I think my code is generally ordered/grouped by relevance to surrounding code. This means that I pretty much have to use IDE tools to locate a method/field/whatever, but once I do I can usually find helpers and nested calls right next to it, helping me to avoid jumping around alot when reading code. Public/private has no impact on my ordering.

I tend to organize my classes not so much in terms of visibility, but in terms of complexity. Fields both public and private go at the top. Then properties or any relevant getters/setters (when I use them) go next, because they generally don't do much except set or retrieve the fields. Then the constructors, destructors, and other boiler-plate like copy-constructors, move constructors, etc. THEN methods, arranged by length and importance. Important methods go first, while long methods come last. Also, if I'm adding something new to a class, the new methods go at the bottom, new fields go at the bottom of the field list, etc. Within each of these categories, I tend to put public things before protected before private, but I'm not picky on that particular front.

The reason for this is that often-times I'll spend most of my work in the longer and more complex methods, and they become easier to find when they're at the bottom - since I just have to scroll to the bottom to find the thing I'm working on.
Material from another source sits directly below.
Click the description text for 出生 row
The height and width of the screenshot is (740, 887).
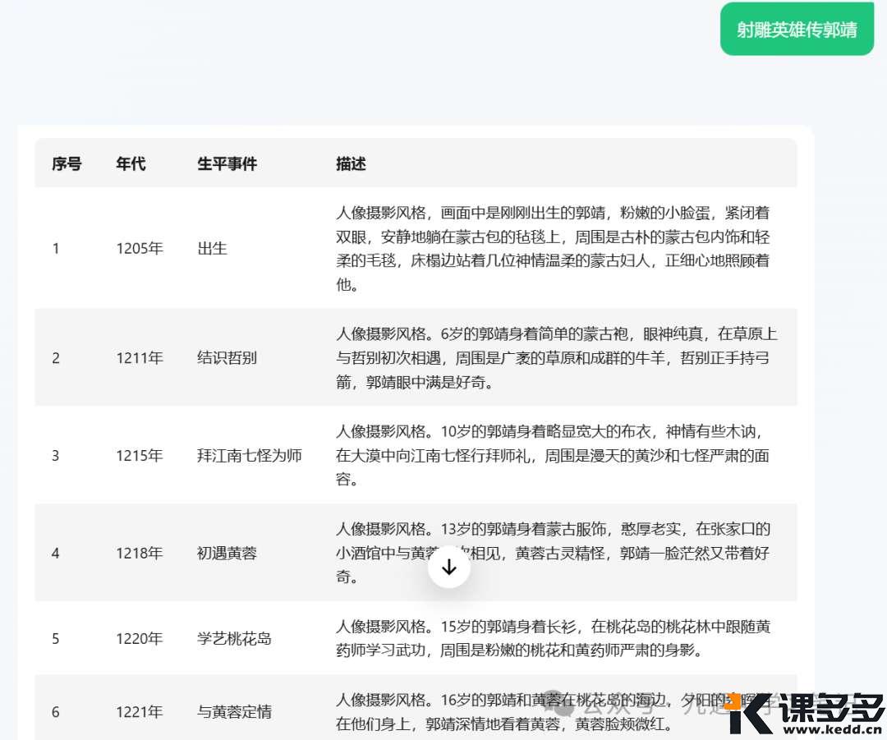pyautogui.click(x=554, y=248)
Of course, that isn't as big of a deal with IDE code navigation help, but it lets me get a sense by looking at the code file where complicated things are.


public class MagicalGirl {
    private Top boobs;
    public Top grab(){
        return boobs;
    }
    
    private Bottom datAss;
    public Bottom grep(String g){
        int count = 0;
        while (g.contains("jizz")){
            count++;
        }
        return datAss.stack().get(count);
    }

    public void setBottom(Bottom huge){
        datAss = huge;
    }
}

I have to say, it's a hard decision.